That is why AM Petrov in his book The Great Silk Road mentions the following facts: “The Roman Pliny the Elder … writes that annually from the Roman Empire in this direction (to the East. - Author) 100 million sesterces, 50 million. went to India, the second half was taken by trade with China and Arabia … The dissatisfaction of the Roman statesmen with such a leak of precious metals and high prices is an almost invariable leitmotif of messages related to Chinese, Indian or Arabian goods."

The same motives sounded loudly in the 17th century. “The French traveler of the 17th century, François Bernier, compared, for example, Hindustan with an abyss that consumes a significant part of the gold and silver of the whole world,“which, as he wrote, “find many ways to get there from all sides, and almost none - for exit from there (AM Petrov).

At the beginning of the 17th century, the English economist Edward Misselden stated with alarm: “The money is getting smaller as a result of trade with non-Christian countries, with Turkey, Persia and the East Indies … The money that is exported for trade with non-Christian peoples in the above countries is always spent and never come back."

“There are a great many such written evidence of statistics,” sums up A. M. Petrov, “it was only in the 19th century that the European industrial revolutions, having made a revolution in the production of marketable products, made them of high quality and very cheap, were able to stop this flow (of Western European gold to the East. - Auth.), And western goods in the eastern markets for the first time became more than competitive."

Since the Middle Ages, continues this modern author, “the whole ships were transported to the shores of the eastern Mediterranean… medieval European states.
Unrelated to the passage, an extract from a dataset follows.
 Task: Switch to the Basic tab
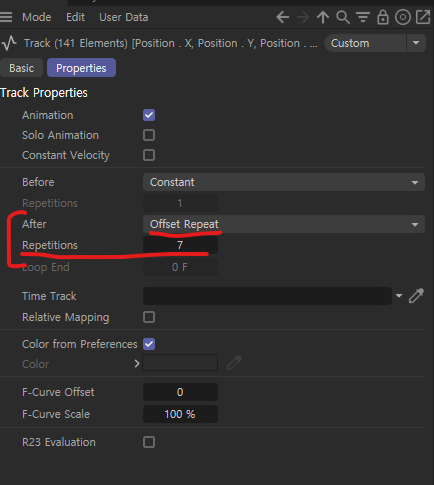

And from there she was transported along the trade routes by merchants … throughout Asia. The Venetian Doge Tomaso Mocenigo (his reign dates back to 1414-1423) noted in his will that Venice annually mints 1.2 million gold and 800 thousand silver ducats, of which about 300 thousand ducats are sent to Syria and Egypt.

Sometimes the numbers were higher. For example, in 1433, 460 thousand ducats were delivered to Alexandria and Beirut … Apparently, these were mainly gold coins … They brought money in exchange for oriental goods and the French, the British, and all other European nations."

The Great Silk Road
The Great Silk Road

The Great Silk Road.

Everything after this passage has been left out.